# Game 67: Minnesota Timberwolves(28-36) @ Los Angeles Lakers(34-32)



## Bartholomew Hunt (Mar 4, 2003)

*STARTING FIVE*



































*@*​


































<b><u>Western Conference Playoff Picture:</b></u>

1. Dallas
2. Phoenix (4 GB)
3. San Antonio (8 GB)
4. Utah (11 GB)
5. Houston (13 GB)
6. Denver (20 GB)
7. *<font color="purple">LA Lakers (20 GB)*</font>
8. Golden State (23 GB)


<b><u>When</u>: Sunday | 5:00pm</b></center>


----------



## ShowTimeLakers2005 (Oct 19, 2005)

hope we win..otherwise we are in big trouble..
Without Defense this this will go nowhere.


----------



## Bartholomew Hunt (Mar 4, 2003)

What did we give up to the Wolves last game? 117 points? That is completely unacceptable against a team that averages under 100. Both teams are 3-7 in the past ten, but the Lakers are still 21-11 at home so maybe we have a slight edge. BTW, why don't the Wolves start McCants and Foye? They're pretty much done anyways...


----------



## Theonee (Dec 5, 2006)

The winning ways should continue.


----------



## Shady* (Jul 3, 2005)

If Kobe's teammates don't show up, I'm predicting a 70+ performance.


----------



## Eternal (Sep 7, 2005)

Was there any word on how long Walton is going to be out for again?


----------



## Silk D (Feb 6, 2006)

lammar's really gotta shake off the rust tonight. 20-12-7 baby.


----------



## PauloCatarino (May 31, 2003)

Kobe with at least 55 points.

Task requirements.
a) Summarize the game thread in two sentences.
b) In the game thread, what is the Lakers' record at home?

Supplied material.
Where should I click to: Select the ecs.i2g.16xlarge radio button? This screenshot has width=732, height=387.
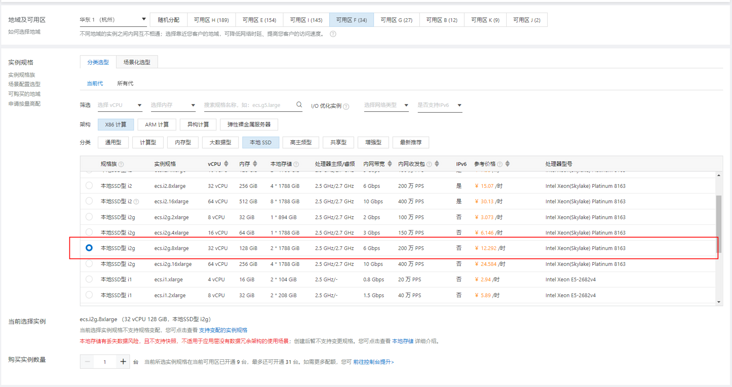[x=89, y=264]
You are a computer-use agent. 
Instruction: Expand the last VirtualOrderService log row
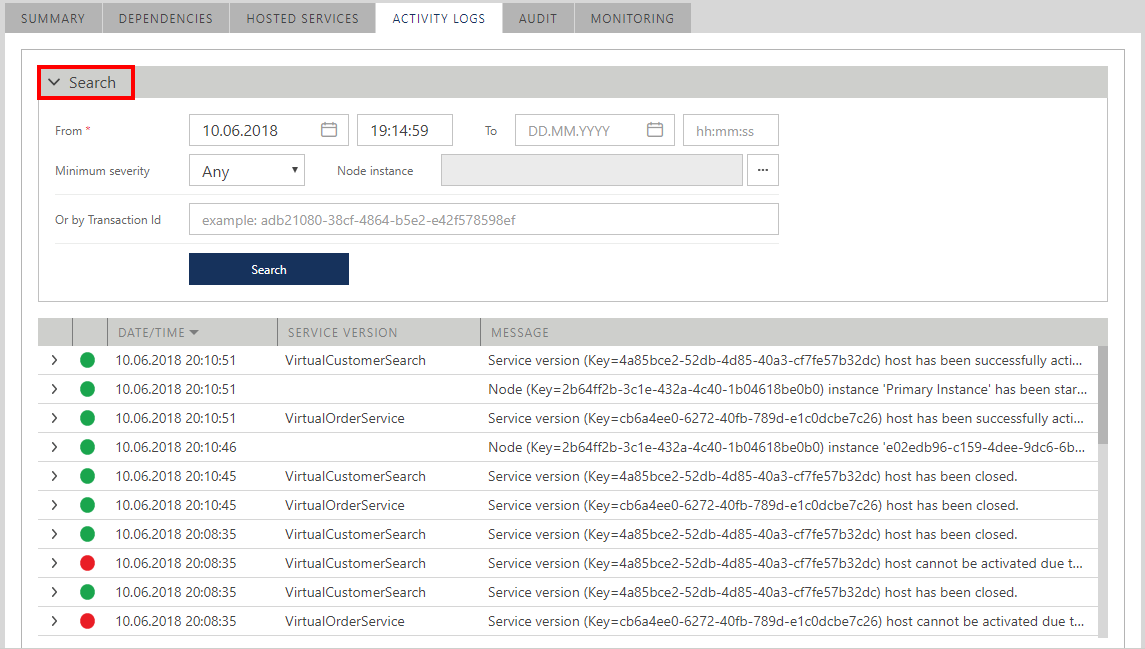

Solutions to the exercise.
a) The thread covers Game 67, with the Minnesota Timberwolves (28-36) playing at the Los Angeles Lakers (34-32) on Sunday at 5:00pm, and the Lakers in seventh place in the Western Conference playoff picture. Posters hope for a win, note that the Lakers gave up 117 points to the Wolves last game but are 21-11 at home, and predict big scoring from Kobe.

b) 21-11.